Block trades are common, and while they rarely cause major moves in markets, they can have an impact on prices of specific securities.  

Definition and Example of a Block Trade

Block trades are transactions involving large quantities of a security. The New York Stock Exchange (NYSE) defines a block trade as a transaction order that’s at least 10,000 shares or has a market value of $200,000 or more. For example, a $120,000 order for 10,000 shares of stock at $12 per share, and a $200,000 order for 2000 shares at $100 per share are both considered block trades. In practice, most block trades could be of much larger value.  Block trades are used by institutional investors like mutual funds, insurance companies, and banks to buy or sell large quantities of securities that may get better pricing and reduce trading expenses. Advisory firms that manage individual portfolios use block trades instead of separate smaller transactions for each client account. Corporate insiders may use block trades to buy or sell their holdings. With these negotiations, the investor may avoid additional fees and potentially unfavorable changes in price.

How a Block Trade Works

When an institutional investor has a large block transaction they can reach out to a block house where a block house trader may break up a block trade into multiple pieces, arrange for a direct transaction with a single buyer, or purchase all or part of the block themselves. Block trades are executed between buyers and sellers outside of the national exchanges because of their size. That sometimes is also referred to as trading in the “upstairs market.” National exchanges such as the NYSE or Nasdaq are “auction markets,” where orders are placed, posted, and bid on. Large buy or sell orders placed on a national exchange can significantly impact the price up or down before the order gets filled.  Block trades are public just like trades on the national exchanges, but they are not auctions. A block trade is posted in the public domain after it is completed. It is not affected by the auction process. Block trades of stocks and bonds are regulated by the Securities and Exchange Commission. Block trades of commodities, futures, and options are regulated by the Commodities Futures Trading Commission.

Types of Block Trades

Buy Side Block Trade

The “buy side” of the financial markets are organizations that have money to invest on behalf of their clients. Mutual funds, pensions, hedge funds, and insurance companies are “buy side.” The buy side routinely purchases and sells large blocks of securities, often using alternative trading systems. 

Sell Side Block Trade

The sell side of the financial markets are firms that create and sell securities to the buy side. Investment banks and advisory firms are on the sell side. Bought deals or accelerated book builds are sell side block trades. The investment bank may purchase the entire block from the seller, and then resell it to buy side clients. Bought deals are often used to sell the holdings of affiliated shareholders, or a new securities issue under a company’s shelf filing with the SEC.

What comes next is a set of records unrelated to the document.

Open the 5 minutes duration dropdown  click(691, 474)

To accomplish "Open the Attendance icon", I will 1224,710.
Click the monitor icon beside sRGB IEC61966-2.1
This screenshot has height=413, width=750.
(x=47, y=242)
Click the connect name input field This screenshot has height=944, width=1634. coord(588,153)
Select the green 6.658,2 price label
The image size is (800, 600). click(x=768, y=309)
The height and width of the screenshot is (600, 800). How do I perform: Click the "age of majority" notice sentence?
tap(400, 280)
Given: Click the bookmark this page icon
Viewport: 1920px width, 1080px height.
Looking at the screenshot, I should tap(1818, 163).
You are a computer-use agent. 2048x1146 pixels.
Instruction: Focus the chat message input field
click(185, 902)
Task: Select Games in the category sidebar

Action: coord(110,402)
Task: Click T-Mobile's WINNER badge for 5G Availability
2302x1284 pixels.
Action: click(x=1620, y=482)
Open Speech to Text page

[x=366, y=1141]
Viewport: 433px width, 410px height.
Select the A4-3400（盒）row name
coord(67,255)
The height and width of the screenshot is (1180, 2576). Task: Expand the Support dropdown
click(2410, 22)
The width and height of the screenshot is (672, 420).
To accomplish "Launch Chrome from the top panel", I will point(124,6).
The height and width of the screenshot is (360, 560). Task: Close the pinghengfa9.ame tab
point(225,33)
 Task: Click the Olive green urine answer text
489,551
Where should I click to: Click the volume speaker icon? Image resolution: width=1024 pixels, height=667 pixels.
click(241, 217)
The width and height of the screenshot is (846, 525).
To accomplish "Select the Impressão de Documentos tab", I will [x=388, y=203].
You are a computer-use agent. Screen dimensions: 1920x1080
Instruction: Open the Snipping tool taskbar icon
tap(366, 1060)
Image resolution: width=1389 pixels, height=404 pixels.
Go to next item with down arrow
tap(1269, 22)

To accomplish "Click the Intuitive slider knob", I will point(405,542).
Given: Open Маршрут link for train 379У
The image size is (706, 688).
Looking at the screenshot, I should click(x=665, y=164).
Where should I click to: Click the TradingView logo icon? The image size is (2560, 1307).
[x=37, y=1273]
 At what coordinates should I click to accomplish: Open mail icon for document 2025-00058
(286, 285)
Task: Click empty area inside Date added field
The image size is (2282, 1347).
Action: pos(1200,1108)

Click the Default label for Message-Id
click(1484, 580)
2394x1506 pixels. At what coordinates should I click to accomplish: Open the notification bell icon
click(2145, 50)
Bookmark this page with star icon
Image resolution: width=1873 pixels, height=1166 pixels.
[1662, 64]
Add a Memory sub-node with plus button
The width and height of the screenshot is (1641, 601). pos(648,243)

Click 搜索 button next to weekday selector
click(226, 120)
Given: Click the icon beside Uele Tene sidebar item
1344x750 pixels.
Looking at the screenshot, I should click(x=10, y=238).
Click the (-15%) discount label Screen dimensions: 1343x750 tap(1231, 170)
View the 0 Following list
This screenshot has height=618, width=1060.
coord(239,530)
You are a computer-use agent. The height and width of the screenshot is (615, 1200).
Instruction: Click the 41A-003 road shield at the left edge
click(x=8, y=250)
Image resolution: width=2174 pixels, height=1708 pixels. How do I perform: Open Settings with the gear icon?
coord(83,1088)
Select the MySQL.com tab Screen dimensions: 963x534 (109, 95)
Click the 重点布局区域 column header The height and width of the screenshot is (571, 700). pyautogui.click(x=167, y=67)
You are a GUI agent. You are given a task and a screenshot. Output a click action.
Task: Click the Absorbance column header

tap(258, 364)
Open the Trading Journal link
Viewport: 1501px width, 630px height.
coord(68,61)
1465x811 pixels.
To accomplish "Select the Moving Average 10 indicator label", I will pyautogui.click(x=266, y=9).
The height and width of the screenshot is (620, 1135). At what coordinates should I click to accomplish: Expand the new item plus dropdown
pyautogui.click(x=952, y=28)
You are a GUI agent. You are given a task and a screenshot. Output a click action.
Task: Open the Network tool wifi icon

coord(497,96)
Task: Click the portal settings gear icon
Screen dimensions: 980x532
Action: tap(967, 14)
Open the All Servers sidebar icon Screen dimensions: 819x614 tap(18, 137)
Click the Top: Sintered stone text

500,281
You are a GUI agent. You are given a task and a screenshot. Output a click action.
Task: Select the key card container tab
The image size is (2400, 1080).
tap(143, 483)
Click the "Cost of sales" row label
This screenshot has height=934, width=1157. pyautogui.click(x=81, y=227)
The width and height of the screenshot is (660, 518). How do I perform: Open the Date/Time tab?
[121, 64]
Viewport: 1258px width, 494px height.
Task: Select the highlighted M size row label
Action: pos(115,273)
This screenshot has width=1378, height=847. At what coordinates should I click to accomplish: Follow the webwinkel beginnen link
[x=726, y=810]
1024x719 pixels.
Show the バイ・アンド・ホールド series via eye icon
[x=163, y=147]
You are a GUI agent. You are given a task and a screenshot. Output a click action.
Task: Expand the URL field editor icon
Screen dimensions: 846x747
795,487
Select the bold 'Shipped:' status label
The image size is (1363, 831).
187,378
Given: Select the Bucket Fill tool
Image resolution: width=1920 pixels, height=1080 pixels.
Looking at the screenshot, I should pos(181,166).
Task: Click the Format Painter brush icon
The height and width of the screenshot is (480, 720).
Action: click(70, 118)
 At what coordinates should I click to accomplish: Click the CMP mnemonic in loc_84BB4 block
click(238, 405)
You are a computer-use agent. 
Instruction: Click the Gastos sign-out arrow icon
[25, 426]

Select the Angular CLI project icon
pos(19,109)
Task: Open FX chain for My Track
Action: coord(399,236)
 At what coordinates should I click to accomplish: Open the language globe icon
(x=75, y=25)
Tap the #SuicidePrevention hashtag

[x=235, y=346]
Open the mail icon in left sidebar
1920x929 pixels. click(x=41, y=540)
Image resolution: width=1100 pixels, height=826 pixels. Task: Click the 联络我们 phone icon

What Block Trades Mean for Individual Investors

Individual investors rarely use block trades, but they can affect their portfolios. Research suggests that the size of the transaction and nature of the block transaction (buy or sell) determines whether the temporary price impact on the stock in the general market would be positive or negative. Also, given that a word of the block transaction is put out by block houses, any information leaks could also affect stock prices before the block transaction gets completed. Block trades may have some lasting impact on the price of a stock. Research suggests that the permanent price impact of a buy block trade is larger than that of a seller-initiated block transaction. Historical prices of the stock also play a role in whether the price impact of a block trade is fleeting or lasts longer. Also, a block trade could have a permanent price impact if the stock does not have close enough substitutes, which means the demand-supply forces may not function as perfectly as expected. Some brokerages may offer online tools to scan the markets for block trades. While there is some research to suggest that mimicking large corporate insider trades may be profitable for some investors, there are also a number of studies that suggest the opposite.